>>>>>

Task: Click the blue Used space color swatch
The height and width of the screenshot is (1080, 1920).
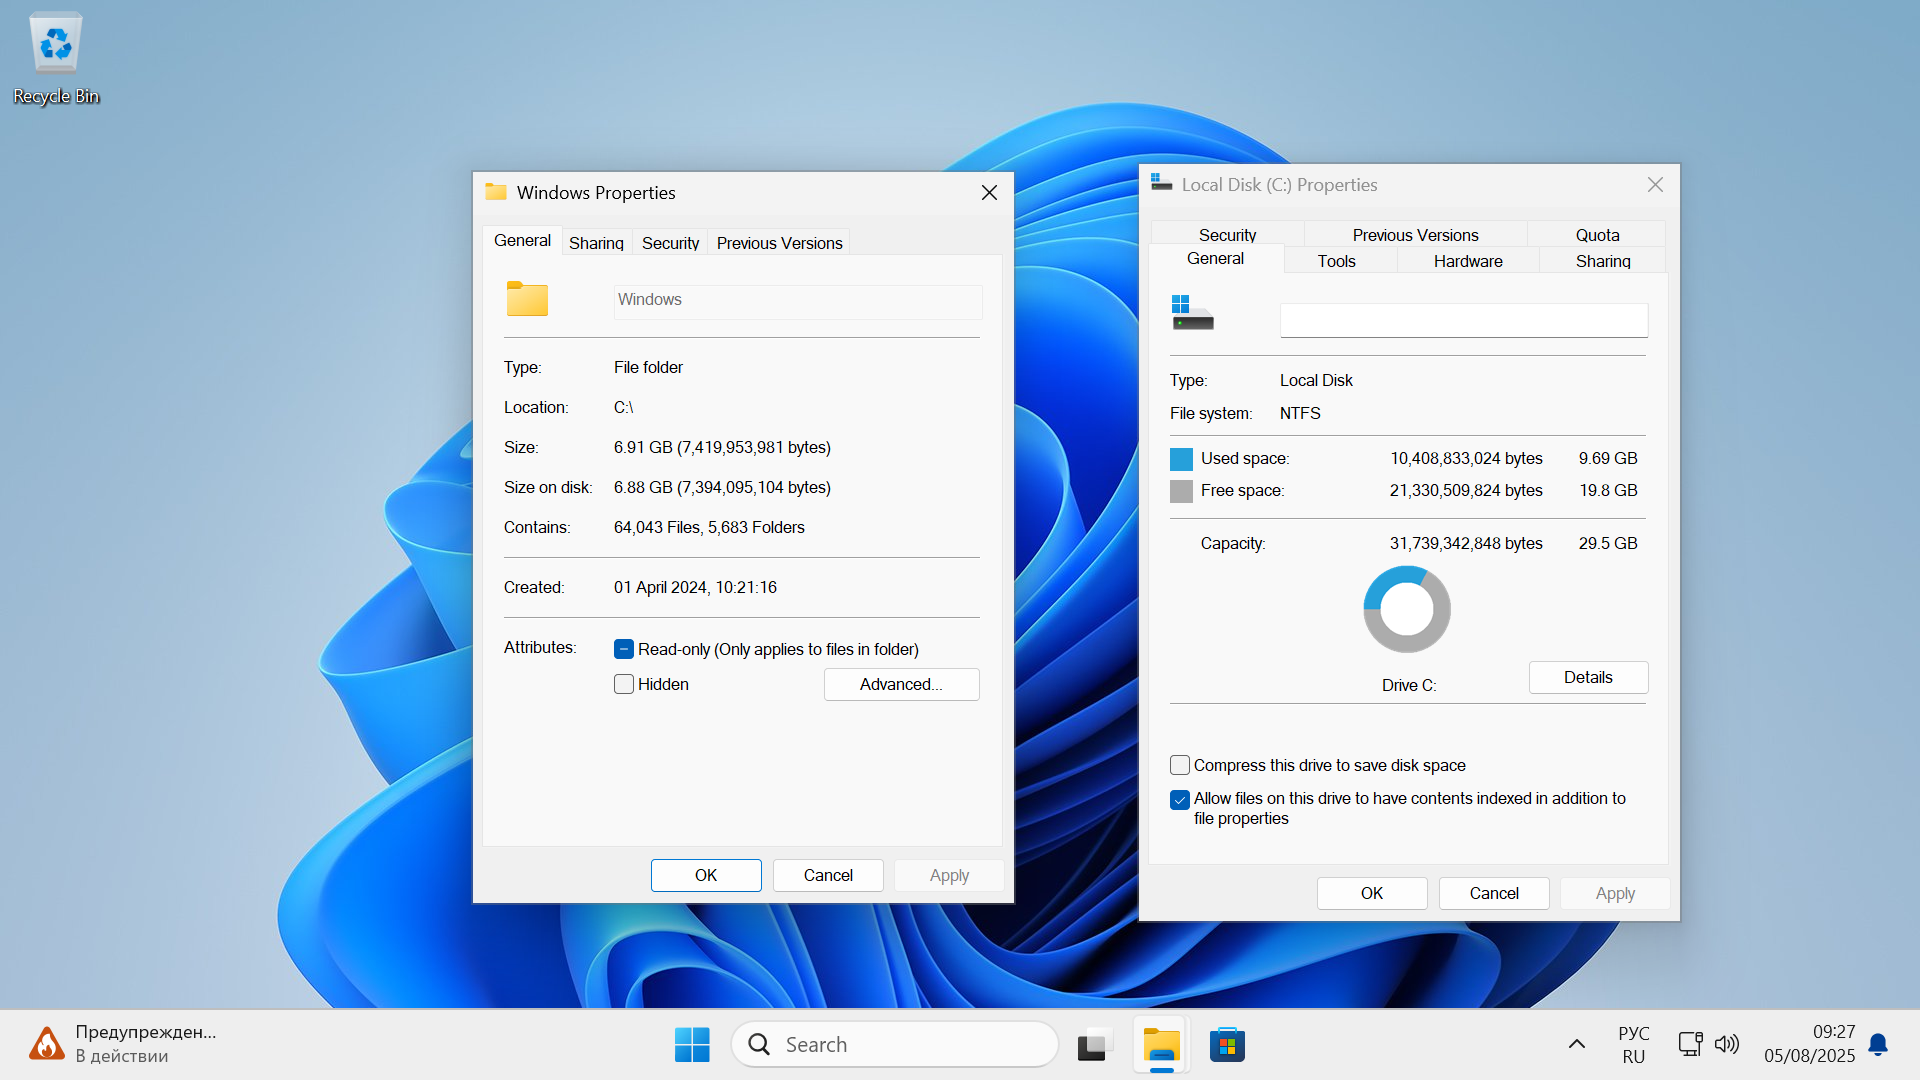Action: pos(1181,459)
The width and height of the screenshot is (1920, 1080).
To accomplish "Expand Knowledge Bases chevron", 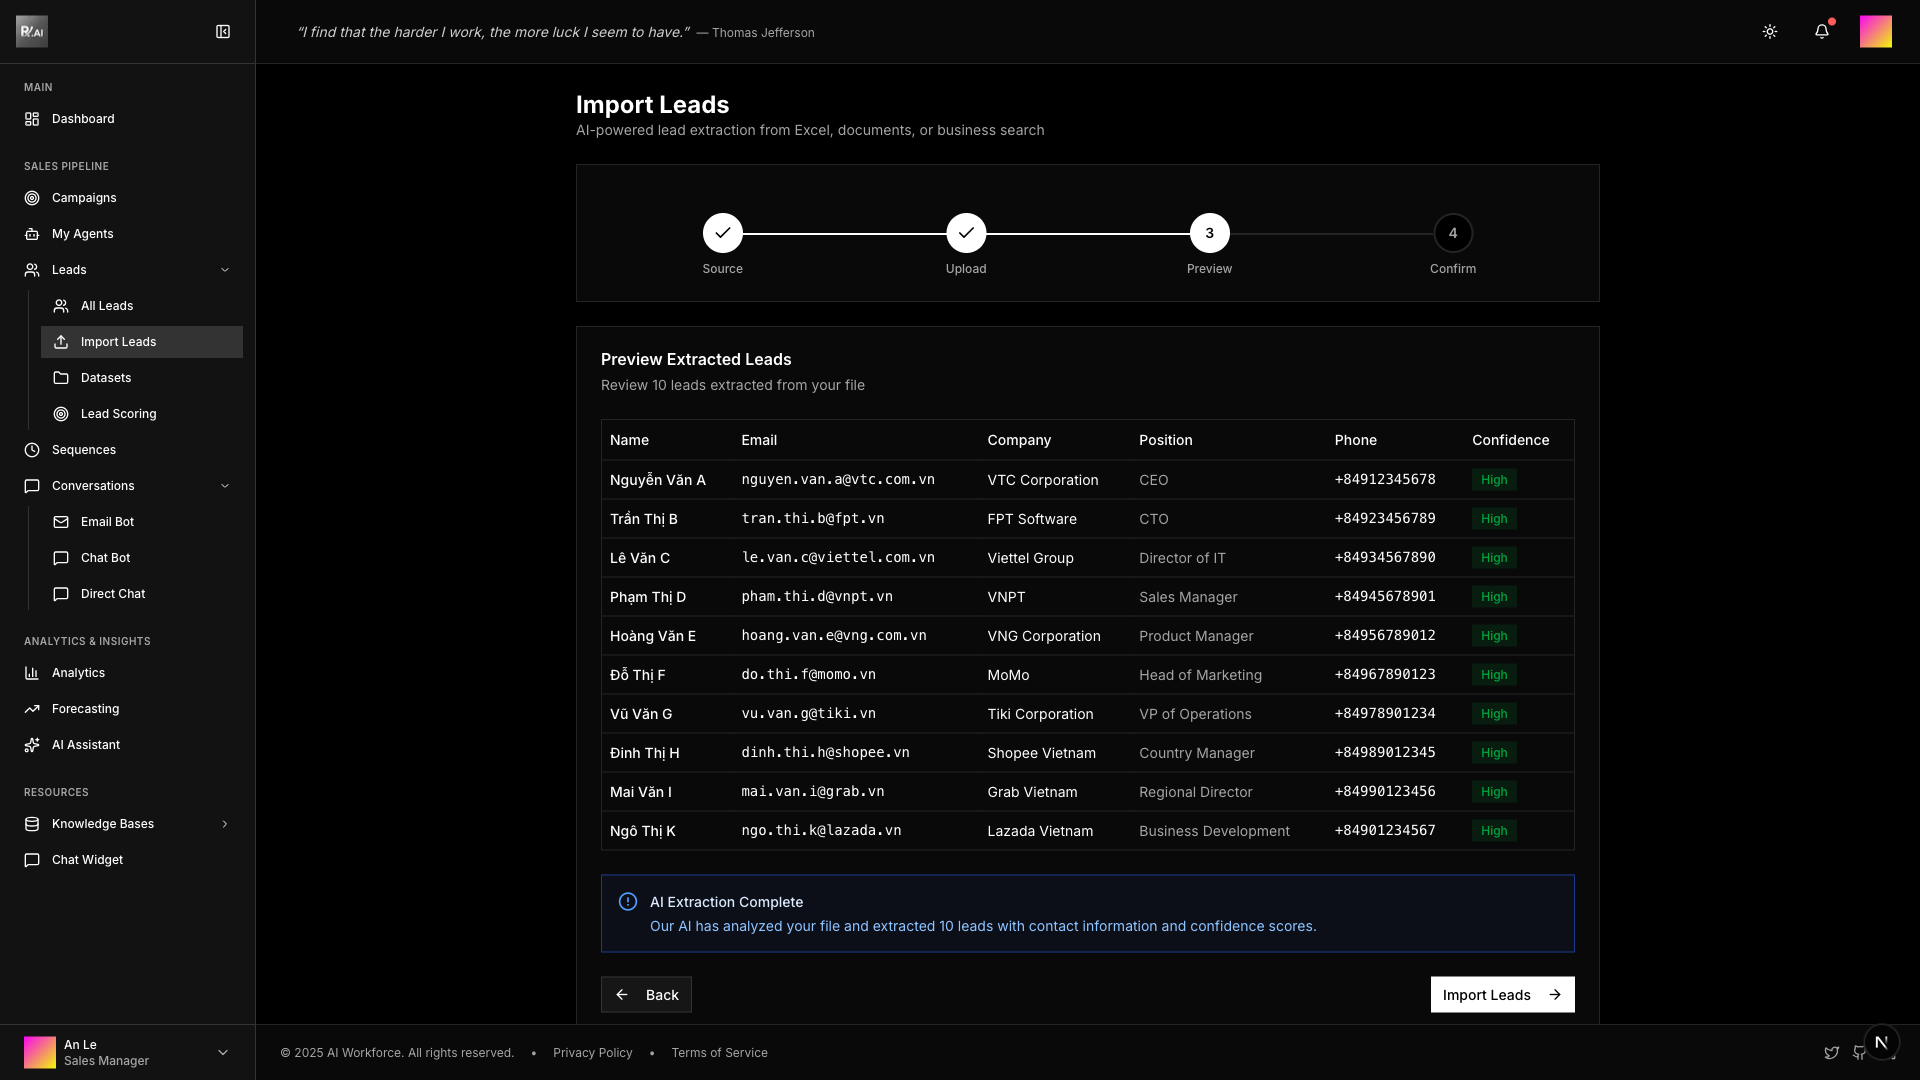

<<<<<

Leave the pictures behind and repeat each entry exactly.

Task: Click the blue Used space color swatch
The height and width of the screenshot is (1080, 1920).
Action: pos(1181,459)
The width and height of the screenshot is (1920, 1080).
To accomplish "Expand Knowledge Bases chevron", 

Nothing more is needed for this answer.